DATA SHOWN Block Start

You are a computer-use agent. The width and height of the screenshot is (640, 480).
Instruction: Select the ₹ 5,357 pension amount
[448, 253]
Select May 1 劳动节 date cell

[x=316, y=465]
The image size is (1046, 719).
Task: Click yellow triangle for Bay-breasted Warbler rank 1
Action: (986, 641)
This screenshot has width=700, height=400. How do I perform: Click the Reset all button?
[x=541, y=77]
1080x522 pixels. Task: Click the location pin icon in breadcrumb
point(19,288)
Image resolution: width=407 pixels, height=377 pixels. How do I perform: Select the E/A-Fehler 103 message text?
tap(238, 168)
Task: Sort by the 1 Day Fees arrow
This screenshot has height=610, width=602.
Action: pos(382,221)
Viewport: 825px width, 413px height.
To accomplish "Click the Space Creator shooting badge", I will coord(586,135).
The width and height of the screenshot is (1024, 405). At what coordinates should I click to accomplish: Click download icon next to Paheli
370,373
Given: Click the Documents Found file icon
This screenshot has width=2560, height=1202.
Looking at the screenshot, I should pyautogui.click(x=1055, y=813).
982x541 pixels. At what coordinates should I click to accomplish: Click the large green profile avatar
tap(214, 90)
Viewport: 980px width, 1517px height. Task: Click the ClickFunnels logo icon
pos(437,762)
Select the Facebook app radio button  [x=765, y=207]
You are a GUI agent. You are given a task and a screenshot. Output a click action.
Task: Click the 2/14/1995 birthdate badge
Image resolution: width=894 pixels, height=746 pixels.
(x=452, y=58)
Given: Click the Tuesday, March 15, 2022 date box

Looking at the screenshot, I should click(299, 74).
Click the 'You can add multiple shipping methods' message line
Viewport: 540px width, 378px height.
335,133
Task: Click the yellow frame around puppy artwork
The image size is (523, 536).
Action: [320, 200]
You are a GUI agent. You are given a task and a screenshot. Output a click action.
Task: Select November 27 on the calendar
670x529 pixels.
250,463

DATA SHOWN Block End

**DESCRIPTION OF THE TASK:**
Within the entries, count the lines that contain the word "badge". Give that number and no more.

**SOLUTION BELOW:**
2